Hi. My name is Bill and I am an alcoholic.
Today is a very important day for me because it is the anniversary of my 21st year of sobriety. Yes, it is a mind-boggling 21 years without a drop of alcohol entering my body. As I reflect on the events of the past 21 years it is apparent to me that much has changed in me, hopefully, almost all of it for the better.
I believe the most important change has been my ability to live my life by one of the fundamental teachings of Alcoholics Anonymous, that is, "One Day At A Time."
This concept was totally foreign to me prior to March 18, 1990. Now, on reflection, it was the major thing that saved me during that first tumultuous and frightening year when it seemed that my world was crashing down around me. People who I thought were my friends were calling for my resignation, my young grandsons were being approached by aggressive reporters and my home in Bartow was being picketed by the Ku Klux Klan.
I think I survived, especially during that first terrible year, because I came to believe that my Higher Power, whom I choose to call God, would not deal me more than I could handle on any one day.
I also began to make my way through the AA program by attending meetings and by working the suggested 12 Steps Of Recovery, which are:
1. We admitted we were powerless over alcohol - that our lives had become unmanageable.
2. Came to believe that a Power greater than ourselves could restore us to sanity.
3. Made a decision to turn our will and our lives over to the care of God, as we understood Him.
4. Made a searching and fearless moral inventory of ourselves.
5. Admitted to God, to ourselves, and to another human being the exact nature of our wrongs.
6. Were entirely ready to have God remove all these defects of character.
7. Humbly asked Him to remove our shortcomings.
8. Made a list of all persons we had harmed, and became willing to make amends to them all.
9. Made direct amends to such people wherever possible, except when to do so would injure them or others.
10. Continued to take personal inventory and when we were wrong promptly admitted it.
11. Sought through prayer and meditation to improve our conscious contact with God as we understood Him, praying only for knowledge of His will for us and the power to carry that out.
12. Having had a spiritual awakening as the result of these steps, we tried to carry this message to other alcoholics, and to practice these principles in all of our affairs.
As I have written before, at my retirement party in Bartow, FL, in January 1995, I made reference to the role of Alcoholics Anonymous in my recovery by reading the following from the book called "Twenty-Four Hours A Day" --
YESTERDAY, TOMORROW, AND TODAY
“There are two days in every week about which we should not worry, two days which should be kept from fear and apprehension. One of these days is yesterday, with its mistakes and cares, its faults and blunders, its aches and pains. Yesterday has passed forever beyond our control. All the money in the world cannot bring back yesterday. We cannot undo a single act we performed. We cannot erase a single word we said. Yesterday is gone beyond recall.
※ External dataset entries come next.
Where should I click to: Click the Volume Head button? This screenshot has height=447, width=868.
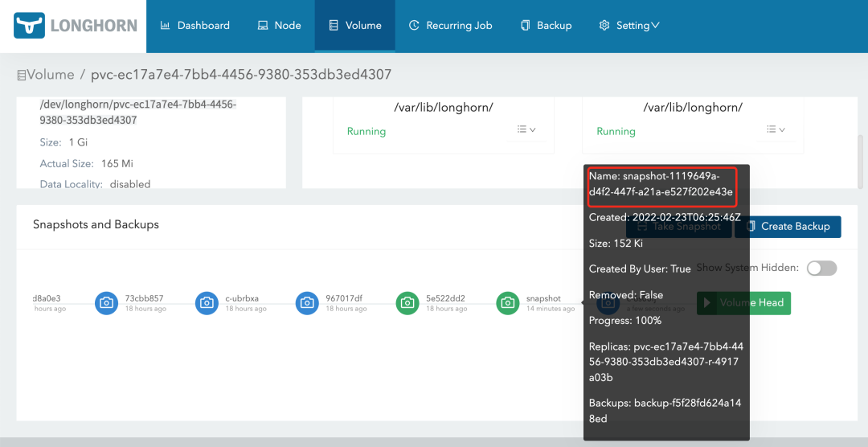pyautogui.click(x=744, y=303)
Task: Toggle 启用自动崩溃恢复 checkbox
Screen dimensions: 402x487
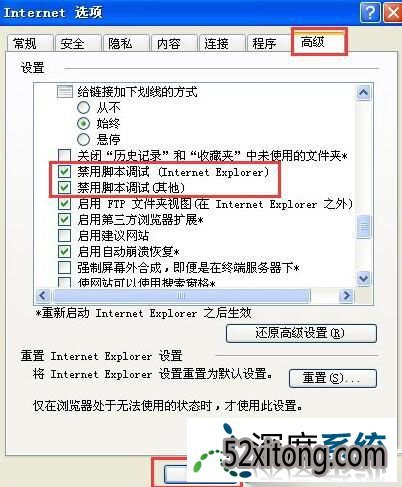Action: click(x=64, y=251)
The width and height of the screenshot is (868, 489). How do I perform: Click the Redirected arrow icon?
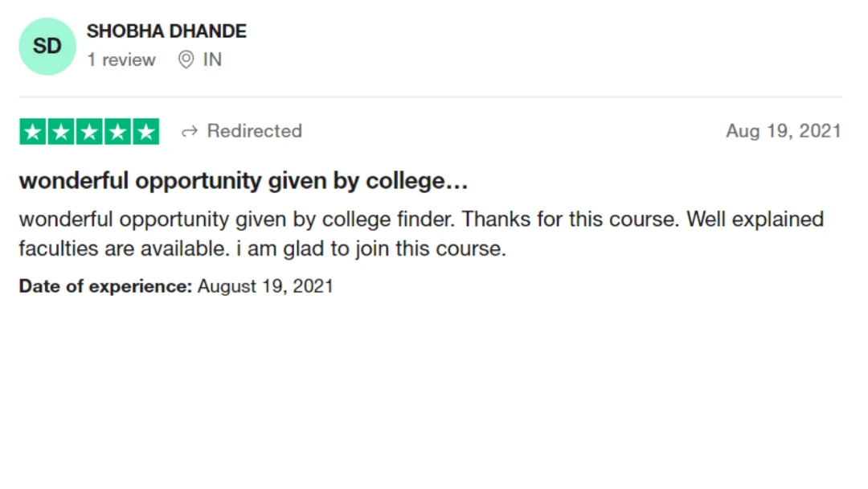[x=190, y=132]
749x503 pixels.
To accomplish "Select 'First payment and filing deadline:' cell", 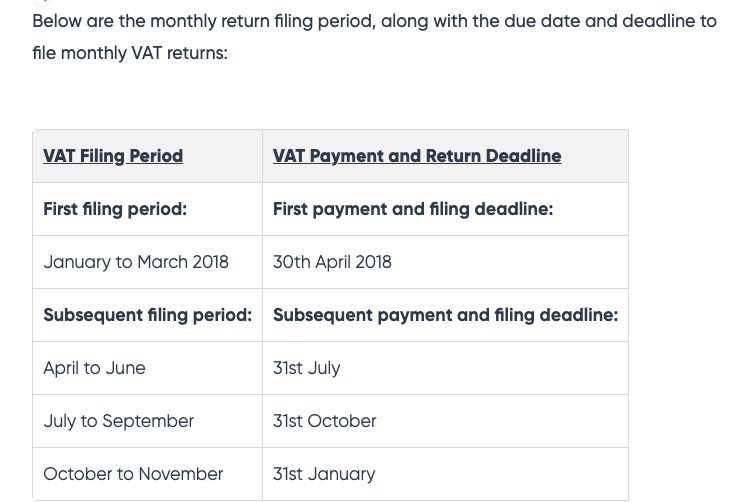I will [413, 209].
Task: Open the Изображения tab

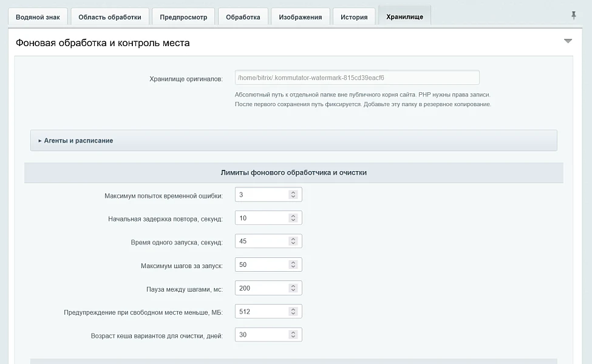Action: (301, 16)
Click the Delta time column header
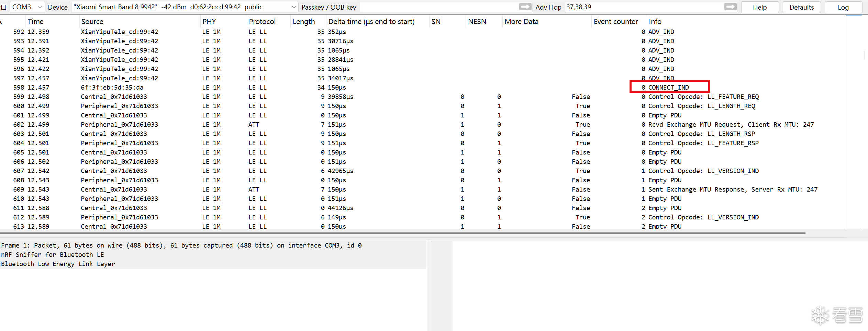Viewport: 868px width, 331px height. pos(371,22)
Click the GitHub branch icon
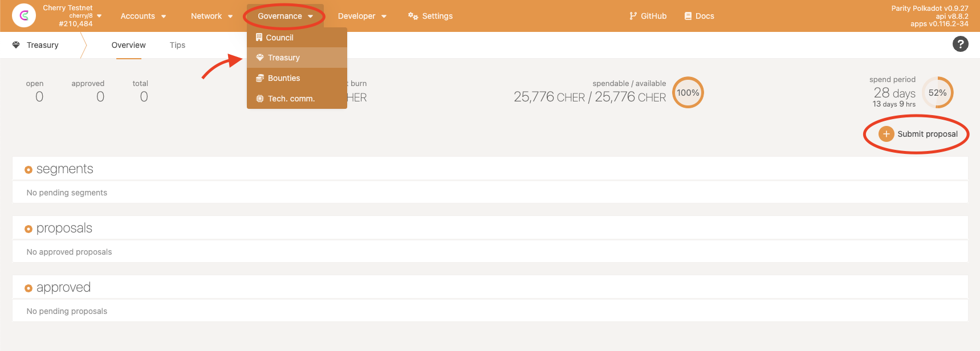 (633, 16)
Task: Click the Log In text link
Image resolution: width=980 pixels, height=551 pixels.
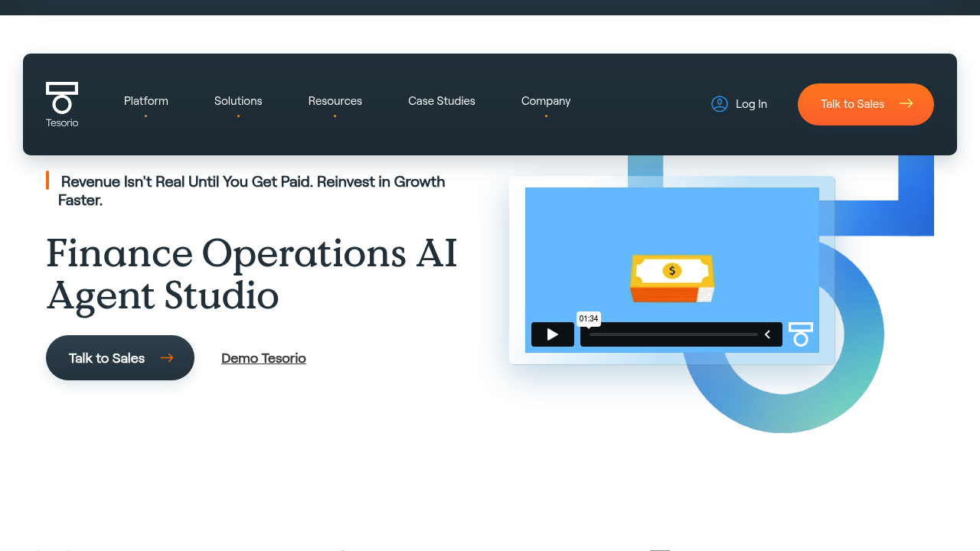Action: click(x=751, y=104)
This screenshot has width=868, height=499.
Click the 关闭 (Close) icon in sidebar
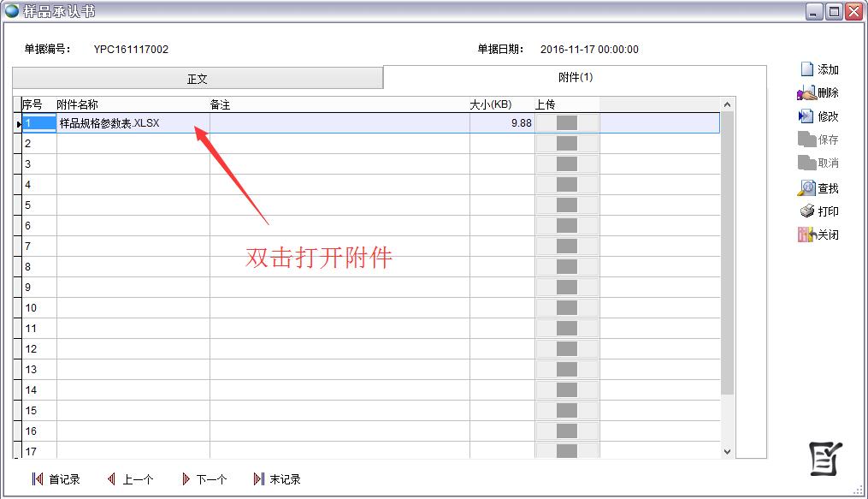[x=808, y=234]
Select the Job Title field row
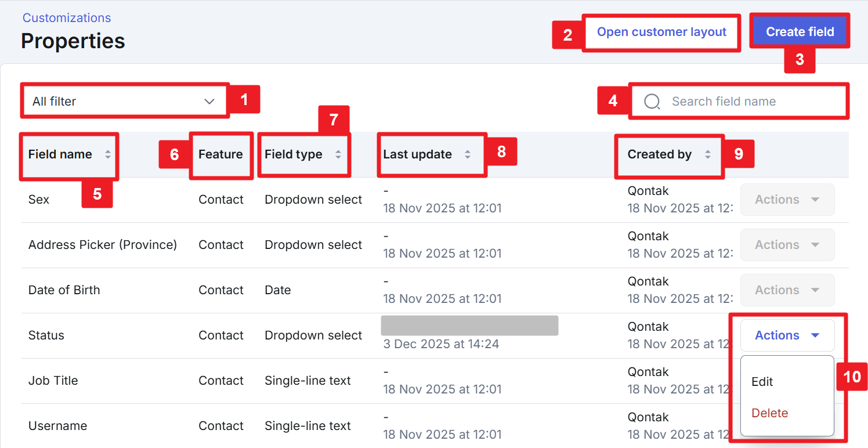 [53, 381]
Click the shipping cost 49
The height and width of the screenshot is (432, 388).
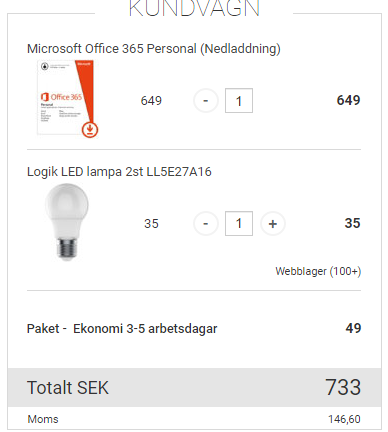[x=353, y=328]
The other day we should not worry about is tomorrow, with its possible adversities, its burdens, its large promise, and perhaps its poor performance. Tomorrow is also beyond our immediate control. Tomorrow's sun will rise, either in splendor or behind a mask of clouds, but it will rise. Until it does, we have no stake in tomorrow, for it is as yet unborn.
This leaves only one day - today. Any one can fight the battles of just one day. It is only when you and I add the burden of those two awful eternities, yesterday and tomorrow, that we break down. It is not the experience of today that drives us mad. It is the remorse or bitterness for something which happened yesterday or the dread of what tomorrow may bring. Let us therefore do our best to live but one day at a time.” Twenty-Four Hours a Day, July 29, 30, and 31
Yes, this is how I have attempted to live my life for the past 7,635 days.
I deeply regret that 5 dear friends who were each with me at the beginning of my first steps toward recovery, are no longer able to share with me the wonderment of these 7,635 days lived One Day At A Time. I miss you guys, I really do.
I also must add that none of this time in recovery would have been possible without the dedicated staff at Hanley/Hazelden Center in West Palm Beach and the continued support of my family, and so many of you loyal and faithful readers. Thank you so very much.
To my NYC AA buddies, and you know who you are, thank you for allowing me to stand beside you during these difficult and trying times. Together we will continue to survive, in sobriety. Seeya at the 12:30pm Beginners Meeting.
In closing - not to preach - but aren’t The 12 Steps and One Day At A Time, in and of themselves, pretty good guidelines for living a meaningful and manageable life?
I report - you decide.
PS: My loyal and faithful readers, please feel free to pass this on to anyone of your choosing.